Kinship, Community, and Place
An unlikely defender of the rights of the common people during the Civil War was North Carolina physician Samuel L. Holt, first cousin to textile mill owner Edwin M. Holt. Moved by his conversation with a poor man of Randolph County, whose only plow horse had been seized by a Confederate “press gang,” Holt fired off a letter to Governor Vance on May 24, 1863, charging that “this county has sent many & true men to this piratical war,” while the “coxcombs, cowards, & puppies,” of the planter class manage “to screen their own carcasses from yankee bullets.”

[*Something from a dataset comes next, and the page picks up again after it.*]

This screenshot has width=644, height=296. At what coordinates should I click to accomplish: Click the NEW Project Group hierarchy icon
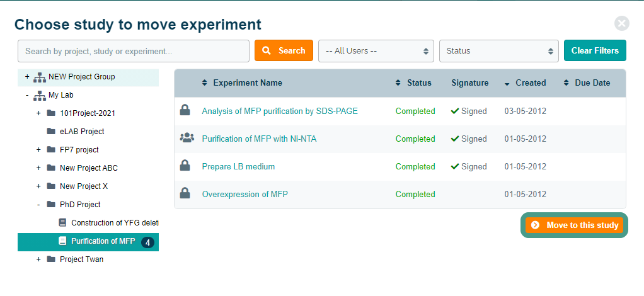tap(40, 77)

The ordinary people defended by Samuel Holt are a major subject of the essays featured in The Long Shadow of the Civil War. So also are their multiracial neighbors and kinfolk, some of whom were slaves, others free, before the war. Three central questions run throughout: 1) how prevalent was support for the Union among ordinary southerners during the Civil War, and how was it expressed? 2) How did southern Unionists and freed people experience the Union’s victory and emancipation of slaves during the era of Reconstruction and beyond? 3) What were the legacies of the Civil War, Reconstruction, and the South’s white supremacist counter-revolution in regard to race relations, class relations, and New South Politics?
To answer these questions and more, each essay examines a unique aspect of the Southern home front during the Civil War, but also covers events that occurred long after the fighting had ended and the nation was “reconciled.” Several essays tell stories that extend well into the twentieth century. The incredibly long shadow of the American Civil War reminds us that the past, truly, is prologue.